Sancionada em 2025, a lei teve origem no Projeto de Lei nº 2.628/2022, de autoria do senador Alessandro Vieira (MDB-SE), e surge como resposta ao aumento da chamada “adultização” de crianças e adolescentes nas redes e plataformas digitais.
Medidas obrigatórias para as plataformas
Para evitar violações graves contra menores no ambiente virtual, as empresas tiveram seis meses para se adaptar às novas regras. Entre as principais determinações estão a retirada imediata de conteúdos relacionados a abuso sexual, sequestro, aliciamento ou exploração infantil, com comunicação obrigatória às autoridades brasileiras e internacionais.
Também passam a ser consideradas inadequadas para menores publicações que incentivem violência física, pornografia, uso de drogas, automutilação, suicídio e até a promoção de jogos de azar.
Outro ponto importante da lei é que contas de usuários com até 16 anos deverão estar vinculadas a um responsável. As empresas deverão oferecer ferramentas de supervisão parental, permitindo que responsáveis controlem interações, bloqueiem contatos com adultos não autorizados, limitem recursos que incentivem o uso excessivo das plataformas e restrinjam o compartilhamento de localização.

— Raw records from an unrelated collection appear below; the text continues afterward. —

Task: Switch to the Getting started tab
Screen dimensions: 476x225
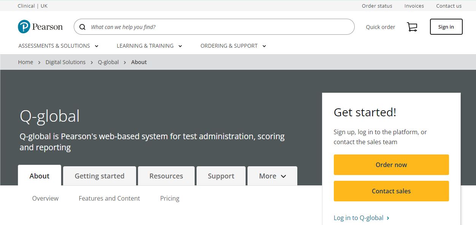Action: (x=99, y=176)
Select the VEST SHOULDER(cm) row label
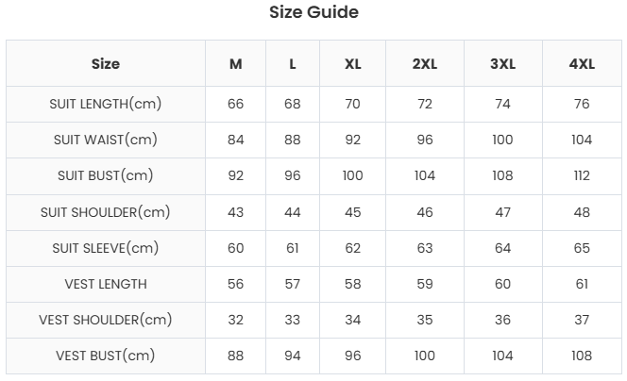This screenshot has width=627, height=381. pyautogui.click(x=106, y=320)
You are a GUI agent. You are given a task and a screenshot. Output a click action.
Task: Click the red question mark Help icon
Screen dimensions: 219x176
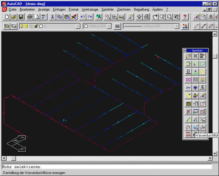pos(184,17)

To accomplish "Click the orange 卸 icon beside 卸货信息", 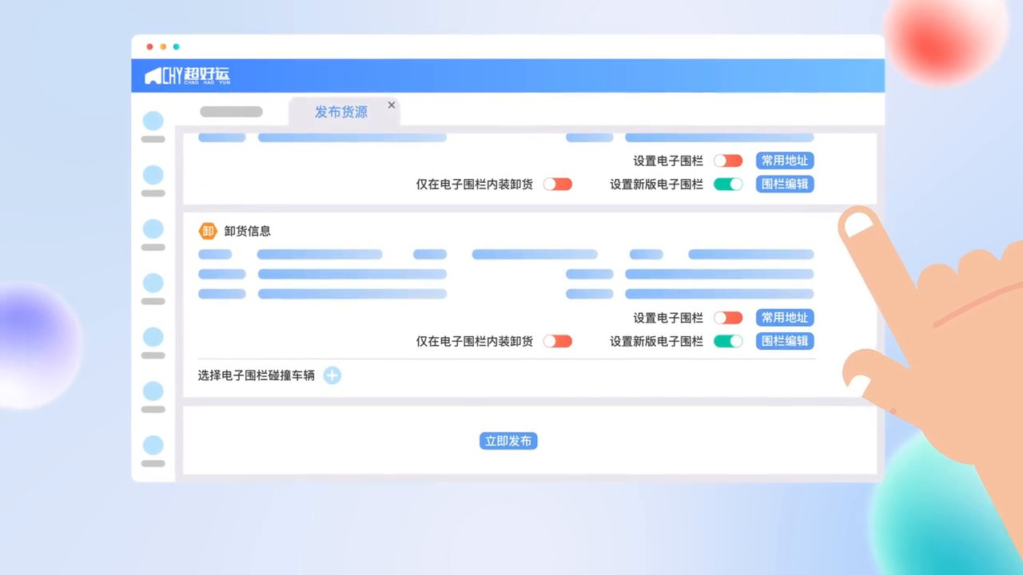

Além disso, será obrigatória a verificação de idade para acesso a conteúdos inadequados para menores de 18 anos. A norma determina a adoção de mecanismos confiáveis de verificação a cada acesso, não sendo suficiente apenas a autodeclaração do usuário.

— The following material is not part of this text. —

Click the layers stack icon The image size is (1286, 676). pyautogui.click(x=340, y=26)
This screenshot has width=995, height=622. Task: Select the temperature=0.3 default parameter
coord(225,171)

A legislação também proíbe o uso de “loot boxes” em jogos eletrônicos — caixas virtuais com recompensas aleatórias que, segundo especialistas, podem estimular comportamento compulsivo.
Fiscalização e regulamentação
O ECA Digital prevê ainda a criação de uma autoridade administrativa autônoma responsável por fiscalizar o cumprimento da lei em todo o país, além de estabelecer regulamentos e procedimentos para a aplicação das normas.
Alguns pontos ainda dependem de regulamentação do Poder Executivo, como os requisitos mínimos de transparência, segurança e compartilhamento de informações nos sistemas de verificação de idade e supervisão parental utilizados por sistemas operacionais e lojas de aplicativos.
Penalidades
Em caso de descumprimento, as empresas poderão sofrer advertência, multas, suspensão temporária ou até proibição de exercer atividades no país.
As multas podem chegar a 10% do faturamento da empresa. Caso não haja faturamento registrado, o valor pode variar de R$ 10 a R$ 1 mil por usuário cadastrado, com limite máximo de R$ 50 milhões. No caso de empresas estrangeiras, a filial ou escritório no Brasil responderá solidariamente.